Task requirements:
Starting at the line that contains "Point to the legend label Miljöpartiet (1)" and ending at the line that contains "tap(376, 541)", lay out those lines of the listing below as a numbered list, both ends included and blank lines omitted.
::: Task material :::
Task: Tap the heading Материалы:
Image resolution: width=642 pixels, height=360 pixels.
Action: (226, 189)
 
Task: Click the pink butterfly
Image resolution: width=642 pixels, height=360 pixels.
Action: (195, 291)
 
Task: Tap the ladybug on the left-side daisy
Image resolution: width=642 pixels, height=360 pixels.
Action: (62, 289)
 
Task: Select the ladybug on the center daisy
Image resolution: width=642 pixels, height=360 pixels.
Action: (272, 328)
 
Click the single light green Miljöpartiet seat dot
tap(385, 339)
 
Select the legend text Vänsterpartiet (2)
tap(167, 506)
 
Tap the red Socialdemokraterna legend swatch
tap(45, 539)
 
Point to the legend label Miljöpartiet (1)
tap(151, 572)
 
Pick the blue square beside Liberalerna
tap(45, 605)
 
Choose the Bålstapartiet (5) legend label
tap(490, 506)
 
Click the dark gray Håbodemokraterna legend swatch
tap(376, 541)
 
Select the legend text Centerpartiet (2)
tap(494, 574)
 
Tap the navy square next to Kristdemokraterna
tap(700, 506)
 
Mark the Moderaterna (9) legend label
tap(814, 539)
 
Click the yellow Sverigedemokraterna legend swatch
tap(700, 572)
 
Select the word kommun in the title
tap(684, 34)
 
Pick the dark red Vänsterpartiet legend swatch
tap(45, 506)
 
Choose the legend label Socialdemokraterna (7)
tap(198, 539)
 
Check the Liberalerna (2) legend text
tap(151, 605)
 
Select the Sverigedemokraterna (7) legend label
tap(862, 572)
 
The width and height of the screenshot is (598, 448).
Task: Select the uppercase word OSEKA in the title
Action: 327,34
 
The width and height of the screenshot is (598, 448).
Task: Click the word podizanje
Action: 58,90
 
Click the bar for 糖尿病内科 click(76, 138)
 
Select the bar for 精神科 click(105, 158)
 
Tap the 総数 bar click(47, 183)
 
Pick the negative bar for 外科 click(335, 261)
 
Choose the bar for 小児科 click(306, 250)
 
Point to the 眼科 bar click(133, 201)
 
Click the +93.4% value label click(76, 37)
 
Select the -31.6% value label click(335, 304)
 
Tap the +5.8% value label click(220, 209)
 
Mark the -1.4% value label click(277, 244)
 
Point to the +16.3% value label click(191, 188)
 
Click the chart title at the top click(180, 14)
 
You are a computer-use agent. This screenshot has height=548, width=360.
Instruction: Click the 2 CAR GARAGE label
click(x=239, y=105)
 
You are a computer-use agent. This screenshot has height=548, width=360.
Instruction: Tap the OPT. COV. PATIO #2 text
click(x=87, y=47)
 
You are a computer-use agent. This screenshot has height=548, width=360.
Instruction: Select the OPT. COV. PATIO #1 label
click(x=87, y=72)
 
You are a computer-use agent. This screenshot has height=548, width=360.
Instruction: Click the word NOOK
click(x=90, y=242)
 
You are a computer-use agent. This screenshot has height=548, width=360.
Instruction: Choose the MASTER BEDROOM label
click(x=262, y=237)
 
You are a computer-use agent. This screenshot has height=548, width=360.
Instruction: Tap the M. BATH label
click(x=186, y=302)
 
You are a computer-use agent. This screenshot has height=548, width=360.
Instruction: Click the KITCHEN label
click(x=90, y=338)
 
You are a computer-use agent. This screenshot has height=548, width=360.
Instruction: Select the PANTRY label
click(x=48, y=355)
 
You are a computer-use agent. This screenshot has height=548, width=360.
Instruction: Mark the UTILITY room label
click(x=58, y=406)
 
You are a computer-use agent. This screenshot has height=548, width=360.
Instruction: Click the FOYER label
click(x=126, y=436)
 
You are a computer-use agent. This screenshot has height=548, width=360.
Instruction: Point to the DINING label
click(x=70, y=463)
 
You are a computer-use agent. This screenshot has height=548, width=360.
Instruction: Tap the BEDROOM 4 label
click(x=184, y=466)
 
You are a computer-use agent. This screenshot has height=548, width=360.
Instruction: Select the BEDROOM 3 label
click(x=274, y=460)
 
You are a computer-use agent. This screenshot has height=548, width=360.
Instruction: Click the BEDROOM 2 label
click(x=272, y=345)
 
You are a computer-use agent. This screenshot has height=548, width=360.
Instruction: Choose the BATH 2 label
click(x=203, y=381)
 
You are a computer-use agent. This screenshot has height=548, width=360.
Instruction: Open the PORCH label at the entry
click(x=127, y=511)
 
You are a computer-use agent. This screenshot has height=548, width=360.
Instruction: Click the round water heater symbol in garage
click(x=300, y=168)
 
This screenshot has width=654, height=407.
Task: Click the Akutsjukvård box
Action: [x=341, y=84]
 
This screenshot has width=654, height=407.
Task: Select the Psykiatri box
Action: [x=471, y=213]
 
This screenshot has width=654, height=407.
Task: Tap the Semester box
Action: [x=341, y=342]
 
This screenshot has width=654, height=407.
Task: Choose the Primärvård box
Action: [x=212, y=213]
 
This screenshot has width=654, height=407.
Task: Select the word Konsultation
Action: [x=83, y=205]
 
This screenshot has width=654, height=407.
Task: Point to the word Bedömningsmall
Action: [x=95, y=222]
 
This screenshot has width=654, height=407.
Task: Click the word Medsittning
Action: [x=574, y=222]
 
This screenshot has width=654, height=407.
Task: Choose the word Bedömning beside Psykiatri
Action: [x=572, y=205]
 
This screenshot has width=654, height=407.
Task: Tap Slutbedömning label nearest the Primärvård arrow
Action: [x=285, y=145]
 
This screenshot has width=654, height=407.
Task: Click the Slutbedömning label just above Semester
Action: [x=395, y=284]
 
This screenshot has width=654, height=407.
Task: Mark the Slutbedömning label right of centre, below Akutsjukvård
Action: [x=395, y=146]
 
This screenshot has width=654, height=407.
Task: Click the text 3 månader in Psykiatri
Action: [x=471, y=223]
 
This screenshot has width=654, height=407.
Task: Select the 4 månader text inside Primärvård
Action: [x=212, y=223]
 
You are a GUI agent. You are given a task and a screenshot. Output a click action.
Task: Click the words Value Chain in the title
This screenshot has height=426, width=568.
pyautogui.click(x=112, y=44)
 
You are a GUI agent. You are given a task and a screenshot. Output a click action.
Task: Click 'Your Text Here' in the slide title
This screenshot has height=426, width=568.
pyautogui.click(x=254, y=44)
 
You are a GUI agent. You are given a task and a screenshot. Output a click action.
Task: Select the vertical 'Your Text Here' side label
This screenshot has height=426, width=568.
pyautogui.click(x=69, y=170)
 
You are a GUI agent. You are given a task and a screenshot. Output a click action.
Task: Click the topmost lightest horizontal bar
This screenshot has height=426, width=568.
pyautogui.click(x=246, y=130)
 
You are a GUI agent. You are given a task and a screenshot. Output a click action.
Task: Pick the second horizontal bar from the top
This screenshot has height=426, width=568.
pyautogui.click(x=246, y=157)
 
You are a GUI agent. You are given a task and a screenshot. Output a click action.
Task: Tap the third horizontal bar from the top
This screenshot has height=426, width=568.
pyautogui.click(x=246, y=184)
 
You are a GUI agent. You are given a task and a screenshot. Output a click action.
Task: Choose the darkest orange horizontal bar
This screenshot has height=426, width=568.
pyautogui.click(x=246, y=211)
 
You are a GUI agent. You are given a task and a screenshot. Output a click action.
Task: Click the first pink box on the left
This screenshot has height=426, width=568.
:::
Task response:
1. Point to the legend label Miljöpartiet (1)
2. tap(151, 572)
3. Pick the blue square beside Liberalerna
4. tap(45, 605)
5. Choose the Bålstapartiet (5) legend label
6. tap(490, 506)
7. Click the dark gray Håbodemokraterna legend swatch
8. tap(376, 541)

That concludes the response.